**TASK DIRECTIONS**
Copy out, word for word, the lines between the one containing "The height and" and the one containing "pos(1055,58)", inclusive, leaving out the pictures.
begin MATERIAL FOR THIS TASK
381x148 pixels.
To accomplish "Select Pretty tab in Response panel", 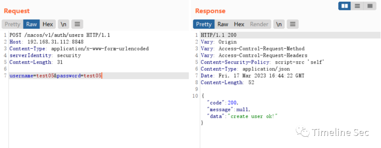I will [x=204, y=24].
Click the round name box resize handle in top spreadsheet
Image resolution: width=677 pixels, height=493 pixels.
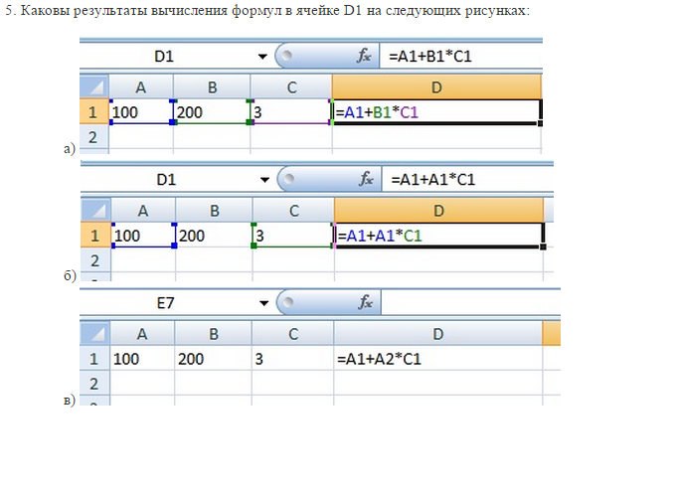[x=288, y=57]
end MATERIAL FOR THIS TASK
begin MATERIAL FOR THIS TASK
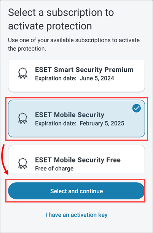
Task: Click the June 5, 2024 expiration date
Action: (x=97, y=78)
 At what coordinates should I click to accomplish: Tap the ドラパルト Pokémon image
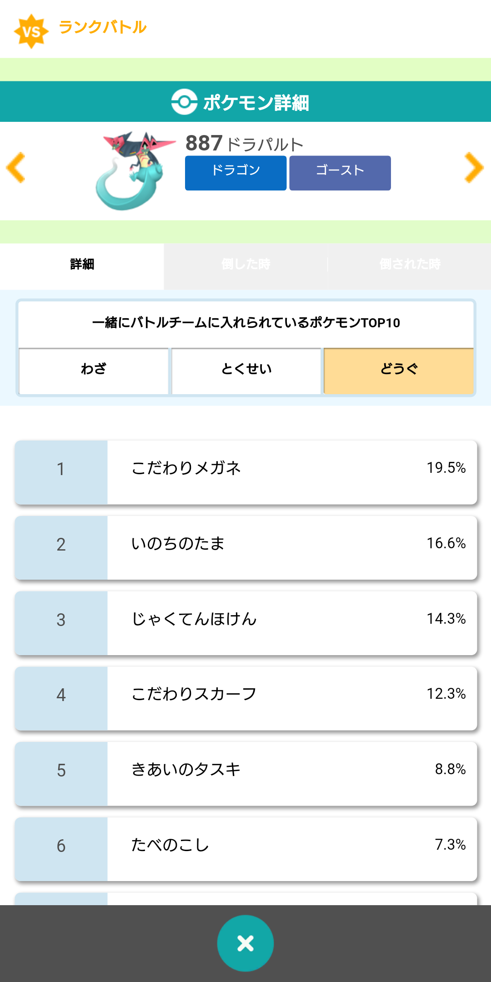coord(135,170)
end MATERIAL FOR THIS TASK
begin MATERIAL FOR THIS TASK
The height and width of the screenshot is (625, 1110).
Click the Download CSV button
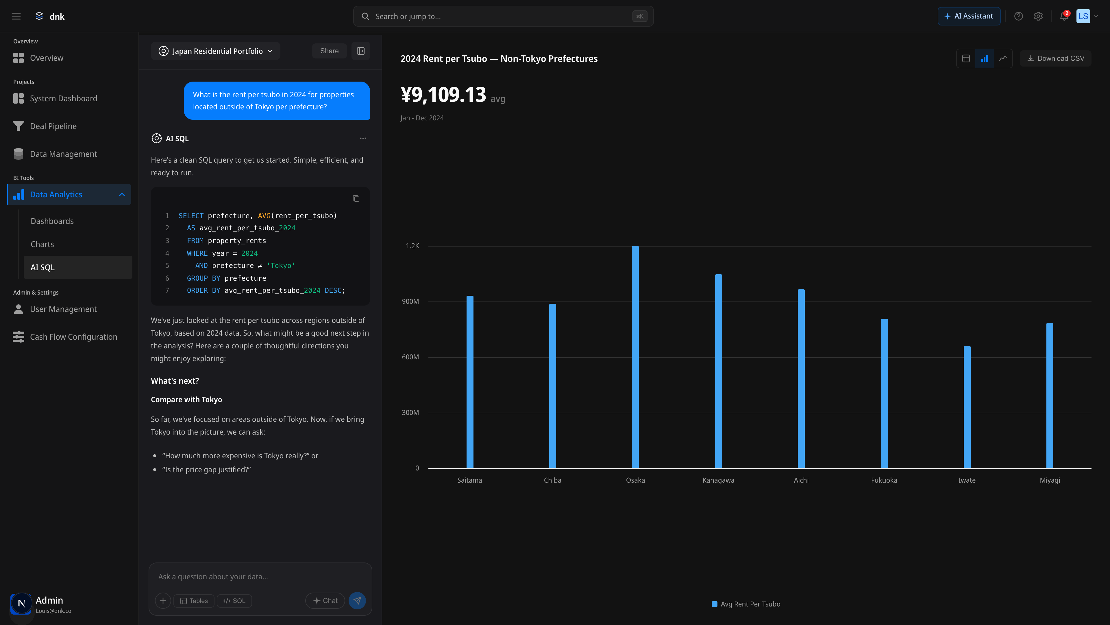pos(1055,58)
end MATERIAL FOR THIS TASK
**SOLVED EXERCISE**
The height and width of the screenshot is (625, 1110).
Click the Download CSV button
pos(1055,58)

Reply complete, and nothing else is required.